Why Occupational Therapy? ⟩
June 2, 2020, by Savi
From a young age, I have been passionate about a range of interests, including sports, graphic design, leadership, and academic pursuits. When applying to college, I had to focus on which activities would interest me most in a future career. Prioritizing a narrower set of interests was challenging for me since I enjoy exploring new experiences, applying my knowledge in novel ways, and having the opportunity to continuously challenge myself to develop innovative and creative approaches to a problem. These desires, coupled with my personal experiences interacting with occupational therapists in a variety of settings, influenced me to pursue a career in occupational therapy (OT).
After injuring both my thumbs playing as a goalie for my soccer team, I worked with an OT hand therapist during my rehabilitation process.
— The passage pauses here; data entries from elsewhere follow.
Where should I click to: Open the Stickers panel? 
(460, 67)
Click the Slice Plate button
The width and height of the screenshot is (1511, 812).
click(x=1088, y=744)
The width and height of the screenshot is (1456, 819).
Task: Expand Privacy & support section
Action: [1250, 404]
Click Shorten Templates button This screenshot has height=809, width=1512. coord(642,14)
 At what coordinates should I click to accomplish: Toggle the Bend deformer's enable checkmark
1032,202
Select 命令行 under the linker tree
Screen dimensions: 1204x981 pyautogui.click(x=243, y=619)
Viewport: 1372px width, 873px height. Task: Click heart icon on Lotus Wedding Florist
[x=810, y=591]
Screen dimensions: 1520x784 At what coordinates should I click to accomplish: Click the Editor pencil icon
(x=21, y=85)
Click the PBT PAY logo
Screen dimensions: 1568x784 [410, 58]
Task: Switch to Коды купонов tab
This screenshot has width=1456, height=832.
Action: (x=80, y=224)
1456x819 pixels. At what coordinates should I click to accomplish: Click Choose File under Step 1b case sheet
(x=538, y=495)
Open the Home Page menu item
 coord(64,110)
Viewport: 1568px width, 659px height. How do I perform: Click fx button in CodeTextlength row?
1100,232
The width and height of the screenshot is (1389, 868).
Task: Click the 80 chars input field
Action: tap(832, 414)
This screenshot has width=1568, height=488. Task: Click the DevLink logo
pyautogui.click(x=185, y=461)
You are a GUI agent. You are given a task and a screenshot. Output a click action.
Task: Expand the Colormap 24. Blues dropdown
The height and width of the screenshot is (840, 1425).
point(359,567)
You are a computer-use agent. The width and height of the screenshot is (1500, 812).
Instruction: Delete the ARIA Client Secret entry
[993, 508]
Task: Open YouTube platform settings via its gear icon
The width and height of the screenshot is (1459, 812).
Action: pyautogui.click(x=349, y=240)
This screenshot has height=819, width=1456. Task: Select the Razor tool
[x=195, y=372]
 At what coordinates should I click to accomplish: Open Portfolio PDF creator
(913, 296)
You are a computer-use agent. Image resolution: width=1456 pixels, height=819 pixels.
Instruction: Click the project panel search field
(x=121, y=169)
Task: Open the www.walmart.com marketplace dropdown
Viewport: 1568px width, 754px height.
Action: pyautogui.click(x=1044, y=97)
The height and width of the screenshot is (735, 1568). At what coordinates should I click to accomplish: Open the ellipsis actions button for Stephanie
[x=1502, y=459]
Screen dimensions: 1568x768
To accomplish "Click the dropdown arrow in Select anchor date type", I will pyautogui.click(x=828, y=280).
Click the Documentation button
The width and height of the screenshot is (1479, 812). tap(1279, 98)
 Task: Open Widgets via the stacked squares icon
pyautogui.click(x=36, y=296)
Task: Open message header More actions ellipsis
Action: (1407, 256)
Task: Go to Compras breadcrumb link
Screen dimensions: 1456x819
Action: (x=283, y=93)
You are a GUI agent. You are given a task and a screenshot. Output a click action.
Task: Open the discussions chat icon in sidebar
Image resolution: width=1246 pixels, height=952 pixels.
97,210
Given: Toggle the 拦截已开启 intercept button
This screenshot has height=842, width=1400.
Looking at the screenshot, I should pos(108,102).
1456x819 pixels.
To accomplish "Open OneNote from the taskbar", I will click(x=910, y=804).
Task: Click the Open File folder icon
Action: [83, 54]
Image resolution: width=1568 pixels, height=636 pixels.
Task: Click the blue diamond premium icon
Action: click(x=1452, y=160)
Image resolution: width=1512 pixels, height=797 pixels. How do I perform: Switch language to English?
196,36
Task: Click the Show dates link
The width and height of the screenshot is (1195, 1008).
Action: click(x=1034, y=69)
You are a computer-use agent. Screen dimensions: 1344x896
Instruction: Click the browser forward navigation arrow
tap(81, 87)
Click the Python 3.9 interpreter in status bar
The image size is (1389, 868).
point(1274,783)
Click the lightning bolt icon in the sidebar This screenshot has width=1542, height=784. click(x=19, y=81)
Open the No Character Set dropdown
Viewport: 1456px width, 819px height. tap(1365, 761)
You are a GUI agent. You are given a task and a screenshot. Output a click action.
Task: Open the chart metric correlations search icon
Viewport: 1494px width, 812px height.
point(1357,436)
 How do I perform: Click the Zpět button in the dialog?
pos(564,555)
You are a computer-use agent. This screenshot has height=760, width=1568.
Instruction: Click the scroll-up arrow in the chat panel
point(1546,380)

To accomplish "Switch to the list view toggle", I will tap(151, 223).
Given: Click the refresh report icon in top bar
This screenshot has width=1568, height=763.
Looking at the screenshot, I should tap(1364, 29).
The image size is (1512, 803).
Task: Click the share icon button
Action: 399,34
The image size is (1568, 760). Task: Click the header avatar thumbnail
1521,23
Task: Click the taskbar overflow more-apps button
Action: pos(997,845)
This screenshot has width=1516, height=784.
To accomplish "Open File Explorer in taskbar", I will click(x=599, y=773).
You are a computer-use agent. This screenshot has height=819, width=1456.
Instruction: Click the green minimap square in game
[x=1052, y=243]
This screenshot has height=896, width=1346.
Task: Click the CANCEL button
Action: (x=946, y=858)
This interaction highlighted to me the importance of creativity in an OT’s approach to designing a treatment plan. My OT worked with me to set goals and develop a treatment plan that best suited my occupational needs. This OT gave me anatomy lessons to help me better understand my injuries and demonstrated ingenuity when developing activities she knew would pique my interest and motivate me. This first hand (or thumb haha) experience taught me that pursuing a career in OT would allow me to continuously challenge myself by developing specialized treatment plans to meet the unique needs of each of my clients, and provide clients with autonomy during their rehabilitation journey.
A few years later, I watched my sister conduct fieldwork immersions while completing her Master’s in Occupational Therapy at USC, and was further convinced that pursuing this profession would allow me to continue to develop innovative approaches to overcome challenging problems in a variety of settings. I witnessed her ability to work with college students to build a foundation of sustainable and healthy routines using Lifestyle Redesign® in the USC Chan Division Faculty Practice, with adults recovering from a stroke, traumatic brain injury, spinal cord injury and amputations in an inpatient rehabilitation setting, and with children with varying abilities in a sensory integration pediatric practice.
I came to better understand the opportunity OTs have to work in diverse environments including mental health, adult rehabilitation or pediatric settings. By choosing a career in OT, I will be equipped with the skills to develop innovative approaches to address specific occupational needs of individuals across the lifespan. I decided to pursue this career to empower the individuals I work with to feel like they can conquer everyday, every task, and every meaningful occupation with confidence and increased independence.